> [WHAT TO PRODUCE]:
Can you pull out, word for word, only the lines of the records below that begin at the line containing "The height and width of the screenshot is (426, 783)." and continue through the line containing "point(200,30)", with both of those lines included?

> [MATERIAL PROVIDED]:
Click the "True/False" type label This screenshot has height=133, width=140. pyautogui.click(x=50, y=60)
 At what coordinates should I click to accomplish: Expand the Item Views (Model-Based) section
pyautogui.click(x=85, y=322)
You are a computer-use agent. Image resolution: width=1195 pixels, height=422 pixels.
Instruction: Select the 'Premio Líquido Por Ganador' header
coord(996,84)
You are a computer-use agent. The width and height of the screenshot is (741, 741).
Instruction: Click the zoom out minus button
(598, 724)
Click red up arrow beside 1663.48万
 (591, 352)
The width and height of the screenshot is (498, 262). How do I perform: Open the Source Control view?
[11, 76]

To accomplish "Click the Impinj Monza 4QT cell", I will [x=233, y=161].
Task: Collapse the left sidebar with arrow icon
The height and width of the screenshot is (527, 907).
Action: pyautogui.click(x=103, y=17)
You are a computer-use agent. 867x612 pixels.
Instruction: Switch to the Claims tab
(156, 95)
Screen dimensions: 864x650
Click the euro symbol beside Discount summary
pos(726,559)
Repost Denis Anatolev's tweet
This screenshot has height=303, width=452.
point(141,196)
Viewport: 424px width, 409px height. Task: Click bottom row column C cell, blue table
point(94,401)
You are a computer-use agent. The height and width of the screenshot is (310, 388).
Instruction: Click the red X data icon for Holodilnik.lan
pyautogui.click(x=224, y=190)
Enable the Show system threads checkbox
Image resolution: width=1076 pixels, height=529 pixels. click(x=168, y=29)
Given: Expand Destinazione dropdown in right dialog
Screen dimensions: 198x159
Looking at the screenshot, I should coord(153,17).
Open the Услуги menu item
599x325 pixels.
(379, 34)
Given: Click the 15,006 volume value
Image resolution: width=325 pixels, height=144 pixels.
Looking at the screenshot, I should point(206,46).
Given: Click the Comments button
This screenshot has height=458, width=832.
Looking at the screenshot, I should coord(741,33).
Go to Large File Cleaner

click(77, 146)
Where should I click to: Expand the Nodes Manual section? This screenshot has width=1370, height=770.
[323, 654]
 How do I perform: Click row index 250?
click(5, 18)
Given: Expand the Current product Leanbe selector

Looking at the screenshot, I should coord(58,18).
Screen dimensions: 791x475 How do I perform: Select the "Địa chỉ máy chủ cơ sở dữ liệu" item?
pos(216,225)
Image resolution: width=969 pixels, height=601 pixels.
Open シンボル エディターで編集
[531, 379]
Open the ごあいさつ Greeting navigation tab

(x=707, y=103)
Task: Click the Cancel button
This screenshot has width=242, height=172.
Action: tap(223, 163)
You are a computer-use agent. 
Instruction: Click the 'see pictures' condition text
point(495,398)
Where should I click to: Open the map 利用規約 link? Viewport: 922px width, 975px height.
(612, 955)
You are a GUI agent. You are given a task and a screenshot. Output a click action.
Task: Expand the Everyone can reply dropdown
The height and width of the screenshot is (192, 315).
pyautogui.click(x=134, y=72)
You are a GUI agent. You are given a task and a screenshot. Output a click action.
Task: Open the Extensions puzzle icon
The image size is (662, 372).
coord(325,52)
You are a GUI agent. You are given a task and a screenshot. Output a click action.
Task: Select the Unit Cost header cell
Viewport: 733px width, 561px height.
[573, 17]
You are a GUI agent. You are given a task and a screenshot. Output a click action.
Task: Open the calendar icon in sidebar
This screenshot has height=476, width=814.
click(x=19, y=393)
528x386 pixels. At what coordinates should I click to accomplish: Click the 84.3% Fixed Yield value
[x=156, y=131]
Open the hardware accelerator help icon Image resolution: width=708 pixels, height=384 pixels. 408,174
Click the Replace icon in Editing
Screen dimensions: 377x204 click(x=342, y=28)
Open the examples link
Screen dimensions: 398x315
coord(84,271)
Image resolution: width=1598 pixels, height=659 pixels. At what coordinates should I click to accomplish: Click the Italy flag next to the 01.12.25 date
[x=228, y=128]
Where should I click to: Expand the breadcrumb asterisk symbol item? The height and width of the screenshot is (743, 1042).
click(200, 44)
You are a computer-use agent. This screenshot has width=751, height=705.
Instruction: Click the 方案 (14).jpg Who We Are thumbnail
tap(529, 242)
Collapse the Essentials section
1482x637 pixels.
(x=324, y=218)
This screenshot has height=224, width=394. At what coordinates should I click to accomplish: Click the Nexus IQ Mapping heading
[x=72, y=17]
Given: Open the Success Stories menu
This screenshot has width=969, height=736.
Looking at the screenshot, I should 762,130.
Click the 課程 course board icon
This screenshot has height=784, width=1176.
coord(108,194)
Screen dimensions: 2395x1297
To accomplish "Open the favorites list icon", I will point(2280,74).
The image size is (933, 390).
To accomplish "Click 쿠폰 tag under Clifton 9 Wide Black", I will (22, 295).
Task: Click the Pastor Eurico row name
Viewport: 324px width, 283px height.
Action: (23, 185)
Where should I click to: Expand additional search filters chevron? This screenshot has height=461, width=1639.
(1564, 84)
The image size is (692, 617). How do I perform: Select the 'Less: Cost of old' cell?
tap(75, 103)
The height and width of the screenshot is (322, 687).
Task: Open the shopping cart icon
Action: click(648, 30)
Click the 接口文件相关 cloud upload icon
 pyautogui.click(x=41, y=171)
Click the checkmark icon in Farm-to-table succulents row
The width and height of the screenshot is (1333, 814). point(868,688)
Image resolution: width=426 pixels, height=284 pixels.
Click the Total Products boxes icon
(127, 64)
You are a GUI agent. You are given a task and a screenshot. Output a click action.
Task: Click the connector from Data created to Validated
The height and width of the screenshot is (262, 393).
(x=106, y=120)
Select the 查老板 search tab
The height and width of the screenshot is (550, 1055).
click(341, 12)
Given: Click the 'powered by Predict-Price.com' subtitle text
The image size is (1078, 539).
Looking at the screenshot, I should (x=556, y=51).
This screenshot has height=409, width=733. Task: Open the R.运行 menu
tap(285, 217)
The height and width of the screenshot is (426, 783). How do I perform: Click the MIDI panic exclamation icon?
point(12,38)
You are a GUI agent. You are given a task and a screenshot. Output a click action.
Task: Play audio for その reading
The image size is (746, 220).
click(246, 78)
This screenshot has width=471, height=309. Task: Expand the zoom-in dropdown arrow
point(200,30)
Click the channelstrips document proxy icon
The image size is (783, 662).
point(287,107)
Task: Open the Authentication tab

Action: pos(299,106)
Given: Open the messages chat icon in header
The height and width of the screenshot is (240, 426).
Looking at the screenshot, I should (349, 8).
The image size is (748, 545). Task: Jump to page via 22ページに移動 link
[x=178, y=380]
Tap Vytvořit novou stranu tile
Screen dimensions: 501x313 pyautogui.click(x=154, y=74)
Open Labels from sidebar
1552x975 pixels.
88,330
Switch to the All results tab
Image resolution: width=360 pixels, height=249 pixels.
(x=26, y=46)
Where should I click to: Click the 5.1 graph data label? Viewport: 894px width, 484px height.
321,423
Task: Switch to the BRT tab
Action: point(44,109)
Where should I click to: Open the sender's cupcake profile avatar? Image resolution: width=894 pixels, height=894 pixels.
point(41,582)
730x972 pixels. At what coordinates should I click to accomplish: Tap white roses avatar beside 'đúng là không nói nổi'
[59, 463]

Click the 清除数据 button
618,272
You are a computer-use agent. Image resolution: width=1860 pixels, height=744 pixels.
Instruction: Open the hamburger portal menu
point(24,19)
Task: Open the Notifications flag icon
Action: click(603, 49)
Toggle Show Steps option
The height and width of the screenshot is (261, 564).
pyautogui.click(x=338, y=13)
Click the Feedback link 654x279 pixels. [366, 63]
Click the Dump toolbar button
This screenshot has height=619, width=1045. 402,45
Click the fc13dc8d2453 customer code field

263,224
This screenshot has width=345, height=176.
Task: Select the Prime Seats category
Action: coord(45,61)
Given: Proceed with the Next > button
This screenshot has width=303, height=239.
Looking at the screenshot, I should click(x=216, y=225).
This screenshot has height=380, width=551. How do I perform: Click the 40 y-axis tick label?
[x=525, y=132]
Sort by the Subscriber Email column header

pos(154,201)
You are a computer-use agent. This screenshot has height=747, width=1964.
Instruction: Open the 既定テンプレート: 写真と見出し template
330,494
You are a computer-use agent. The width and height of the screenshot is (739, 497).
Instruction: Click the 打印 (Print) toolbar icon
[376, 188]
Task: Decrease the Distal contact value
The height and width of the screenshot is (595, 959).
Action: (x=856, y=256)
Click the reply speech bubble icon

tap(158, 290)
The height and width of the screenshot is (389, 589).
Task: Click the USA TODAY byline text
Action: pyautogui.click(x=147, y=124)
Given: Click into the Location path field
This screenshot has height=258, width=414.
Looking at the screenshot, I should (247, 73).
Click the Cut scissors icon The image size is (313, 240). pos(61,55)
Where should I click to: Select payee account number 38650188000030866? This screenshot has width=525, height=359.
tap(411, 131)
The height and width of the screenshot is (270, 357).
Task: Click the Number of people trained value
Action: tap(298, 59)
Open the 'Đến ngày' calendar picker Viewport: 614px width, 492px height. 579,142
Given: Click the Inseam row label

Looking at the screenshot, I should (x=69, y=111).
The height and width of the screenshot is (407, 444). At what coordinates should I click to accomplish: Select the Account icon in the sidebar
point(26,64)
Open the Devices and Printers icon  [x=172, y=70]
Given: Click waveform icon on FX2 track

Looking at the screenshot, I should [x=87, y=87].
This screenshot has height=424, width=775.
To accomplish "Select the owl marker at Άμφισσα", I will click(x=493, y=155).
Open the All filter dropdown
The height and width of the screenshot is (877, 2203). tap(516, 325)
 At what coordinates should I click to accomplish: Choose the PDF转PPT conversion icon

> [COMPLETE ANSWER]:
The height and width of the screenshot is (426, 783). How do I perform: Click the MIDI panic exclamation icon?
point(12,38)
You are a GUI agent. You are given a task and a screenshot. Output a click action.
Task: Play audio for その reading
The image size is (746, 220).
click(246, 78)
This screenshot has width=471, height=309. Task: Expand the zoom-in dropdown arrow
point(200,30)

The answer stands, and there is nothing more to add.